Sent from my SM-J737V using Tapatalk


----------



## Fowlmouth (Oct 4, 2008)

If there are no birds then setting up decoys won't do you any good. Go find birds to shoot and set up on those. Farmington has been terrible this whole season with no consistency in bird movements. The worst I have seen in 30 years actually. And the road is a big pile of $hit and the parking areas ain't any better. That place has gone to hell.


----------



## paddler (Jul 17, 2009)

Fowlmouth said:


> If there are no birds then setting up decoys won't do you any good. Go find birds to shoot and set up on those. Farmington has been terrible this whole season with no consistency in bird movements. The worst I have seen in 30 years actually. And the road is a big pile of $hit and the parking areas ain't any better. That place has gone to hell.


Yep, agreed, my worst year ever. I worked pretty hard yesterday for zero birds. Lots of birds overflying the area high and late, but very few birds anywhere inside FB. Not sure where they came from, but it looked like they were heading out to the lake. Guess it's time to chase chukar.


----------



## prumpf (Apr 8, 2016)

Can I just walk any river such as Provo river and shoot ducks as long as I keep the 600ft away from structures? Been looking through the guidebook and that’s how I understand it.


----------



## dubob (Sep 8, 2007)

My late season strategy as of today is to put all my stuff away for the year and get ready for ice fishing. I haven't shot a bird in Utah since the 15th of November. Never fired a shot the last 4 times out. Enough is enough, and I'm done for the year. Y'all take care and be safe out there.


----------



## Raptor1 (Feb 1, 2015)

It's been tough for me the last few days. I've spent a lot of gas, time and miles on the feet. They aren't in the usual spots I have found them in the past.

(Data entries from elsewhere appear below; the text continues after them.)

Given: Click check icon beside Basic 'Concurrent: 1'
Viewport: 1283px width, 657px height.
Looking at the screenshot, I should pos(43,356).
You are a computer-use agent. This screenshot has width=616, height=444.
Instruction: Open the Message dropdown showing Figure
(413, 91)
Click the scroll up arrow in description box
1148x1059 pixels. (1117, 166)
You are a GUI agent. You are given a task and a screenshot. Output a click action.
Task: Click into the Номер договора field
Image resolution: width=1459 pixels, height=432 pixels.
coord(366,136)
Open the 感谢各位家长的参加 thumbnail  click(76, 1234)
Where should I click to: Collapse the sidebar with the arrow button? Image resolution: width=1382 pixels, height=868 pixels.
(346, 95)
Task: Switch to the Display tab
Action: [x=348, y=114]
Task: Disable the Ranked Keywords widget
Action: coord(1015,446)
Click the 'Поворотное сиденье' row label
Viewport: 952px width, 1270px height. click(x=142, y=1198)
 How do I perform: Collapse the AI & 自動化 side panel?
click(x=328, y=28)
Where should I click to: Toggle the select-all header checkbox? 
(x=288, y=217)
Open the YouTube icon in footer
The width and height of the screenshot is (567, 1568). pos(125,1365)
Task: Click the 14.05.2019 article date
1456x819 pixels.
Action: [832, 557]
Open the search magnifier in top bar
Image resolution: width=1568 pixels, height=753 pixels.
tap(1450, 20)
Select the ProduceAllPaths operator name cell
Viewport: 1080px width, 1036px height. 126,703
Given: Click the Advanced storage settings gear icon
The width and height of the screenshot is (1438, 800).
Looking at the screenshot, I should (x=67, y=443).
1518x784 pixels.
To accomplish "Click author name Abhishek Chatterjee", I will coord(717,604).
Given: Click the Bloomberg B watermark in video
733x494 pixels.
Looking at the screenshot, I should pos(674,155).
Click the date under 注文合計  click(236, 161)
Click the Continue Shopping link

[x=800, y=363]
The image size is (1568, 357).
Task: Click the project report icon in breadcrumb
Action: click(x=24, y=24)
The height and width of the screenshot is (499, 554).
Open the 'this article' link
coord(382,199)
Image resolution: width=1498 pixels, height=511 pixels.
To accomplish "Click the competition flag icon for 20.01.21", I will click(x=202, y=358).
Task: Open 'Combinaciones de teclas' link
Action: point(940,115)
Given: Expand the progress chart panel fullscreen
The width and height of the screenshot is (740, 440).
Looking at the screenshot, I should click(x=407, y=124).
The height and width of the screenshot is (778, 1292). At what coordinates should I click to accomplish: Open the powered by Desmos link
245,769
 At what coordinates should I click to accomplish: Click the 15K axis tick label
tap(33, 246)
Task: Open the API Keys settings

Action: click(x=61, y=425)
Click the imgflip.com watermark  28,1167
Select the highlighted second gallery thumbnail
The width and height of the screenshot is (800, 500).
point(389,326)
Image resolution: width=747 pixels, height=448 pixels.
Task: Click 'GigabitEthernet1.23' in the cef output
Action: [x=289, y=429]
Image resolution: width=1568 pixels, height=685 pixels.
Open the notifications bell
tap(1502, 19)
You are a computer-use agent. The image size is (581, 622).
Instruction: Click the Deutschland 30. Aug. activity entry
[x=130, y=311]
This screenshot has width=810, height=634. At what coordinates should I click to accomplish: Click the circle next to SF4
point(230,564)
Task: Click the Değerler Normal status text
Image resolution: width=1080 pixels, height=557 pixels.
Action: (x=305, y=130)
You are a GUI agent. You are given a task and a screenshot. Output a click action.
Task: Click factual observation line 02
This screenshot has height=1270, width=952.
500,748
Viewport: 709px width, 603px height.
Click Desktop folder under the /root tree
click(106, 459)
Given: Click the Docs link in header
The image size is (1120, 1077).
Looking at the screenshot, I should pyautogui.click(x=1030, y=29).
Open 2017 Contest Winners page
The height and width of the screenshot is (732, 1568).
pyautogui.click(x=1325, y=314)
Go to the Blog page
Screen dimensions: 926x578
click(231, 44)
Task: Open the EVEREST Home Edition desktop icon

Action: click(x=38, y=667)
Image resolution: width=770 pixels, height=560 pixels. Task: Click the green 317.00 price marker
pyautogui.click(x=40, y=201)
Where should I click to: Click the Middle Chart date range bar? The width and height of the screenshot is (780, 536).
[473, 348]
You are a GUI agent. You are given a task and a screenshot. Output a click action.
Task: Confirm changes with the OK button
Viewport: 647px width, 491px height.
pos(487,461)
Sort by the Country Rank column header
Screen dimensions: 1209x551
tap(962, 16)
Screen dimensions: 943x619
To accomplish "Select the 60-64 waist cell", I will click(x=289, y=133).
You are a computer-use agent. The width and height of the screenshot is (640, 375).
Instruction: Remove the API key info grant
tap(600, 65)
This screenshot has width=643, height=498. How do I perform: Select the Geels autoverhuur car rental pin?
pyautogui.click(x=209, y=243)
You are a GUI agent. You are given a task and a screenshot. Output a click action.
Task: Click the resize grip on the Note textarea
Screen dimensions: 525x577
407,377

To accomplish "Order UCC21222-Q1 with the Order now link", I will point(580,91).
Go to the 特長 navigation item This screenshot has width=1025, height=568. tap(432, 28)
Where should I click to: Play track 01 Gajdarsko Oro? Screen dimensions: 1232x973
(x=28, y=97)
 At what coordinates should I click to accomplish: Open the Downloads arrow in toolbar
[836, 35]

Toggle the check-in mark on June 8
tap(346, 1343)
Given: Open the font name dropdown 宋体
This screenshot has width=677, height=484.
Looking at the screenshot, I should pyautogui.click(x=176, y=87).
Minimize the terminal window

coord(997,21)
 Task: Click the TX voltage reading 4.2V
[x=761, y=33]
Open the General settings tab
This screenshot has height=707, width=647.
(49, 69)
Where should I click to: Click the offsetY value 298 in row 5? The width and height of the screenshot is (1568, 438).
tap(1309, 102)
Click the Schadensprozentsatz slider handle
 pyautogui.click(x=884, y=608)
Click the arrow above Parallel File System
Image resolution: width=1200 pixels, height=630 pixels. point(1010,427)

Today we found them, thousands of ducks and hundreds of geese, the problem is they are in airboat country and you would need a coffin blind as well to get at them. Two things I don't have right now. Legs and back are dead from the walk today, so I'm taking tomorrow as a rest day and back at it on Friday. Going to try to figure out the best way to get to them using Google maps. I almost always have bino's when out looking for them. I saw them today so I know they are around, just have to get under them!! I know one airboat saw them, cause they were set up close to the birds.


----------



## landerman (Nov 8, 2009)

Glad to hear so many folks think FB has gone to hell. Leaves more room and birds for those of us who enjoy hunting in such a “hell.”


----------



## Fowlmouth (Oct 4, 2008)

landerman said:


> Glad to hear so many folks think FB has gone to hell. Leaves more room and birds for those of us who enjoy hunting in such a "hell."


The road has gone to hell......My statement has nothing to do with the birds or hunting....;-) Will I continue to go there and drive down that pothole road? Yes! Will I continue to shoot birds there? Probably so.....


----------



## goosefreak (Aug 20, 2009)

landerman said:


> Glad to hear so many folks think FB has gone to hell. Leaves more room and birds for those of us who enjoy hunting in such a "hell."


Maybe we just expect too much!! But definitely nice Roosters!!


----------



## Fowlmouth (Oct 4, 2008)

dubob said:


> My late season strategy as of today is to put all my stuff away for the year and get ready for ice fishing. I haven't shot a bird in Utah since the 15th of November. Never fired a shot the last 4 times out. Enough is enough, and I'm done for the year. Y'all take care and be safe out there.


I heard the clubs were slow as well. I know I haven't heard as many shots coming from some of them this year.


----------



## taxidermist (Sep 11, 2007)

I think the early snow fall and cold up North pushed the birds out sooner than normal. If the birds cant find food from snow covered fields and froze up water, they're in the air heading out to better conditions.


----------



## paddler (Jul 17, 2009)

Fowlmouth said:


> I heard the clubs were slow as well. I know I haven't heard as many shots coming from some of them this year.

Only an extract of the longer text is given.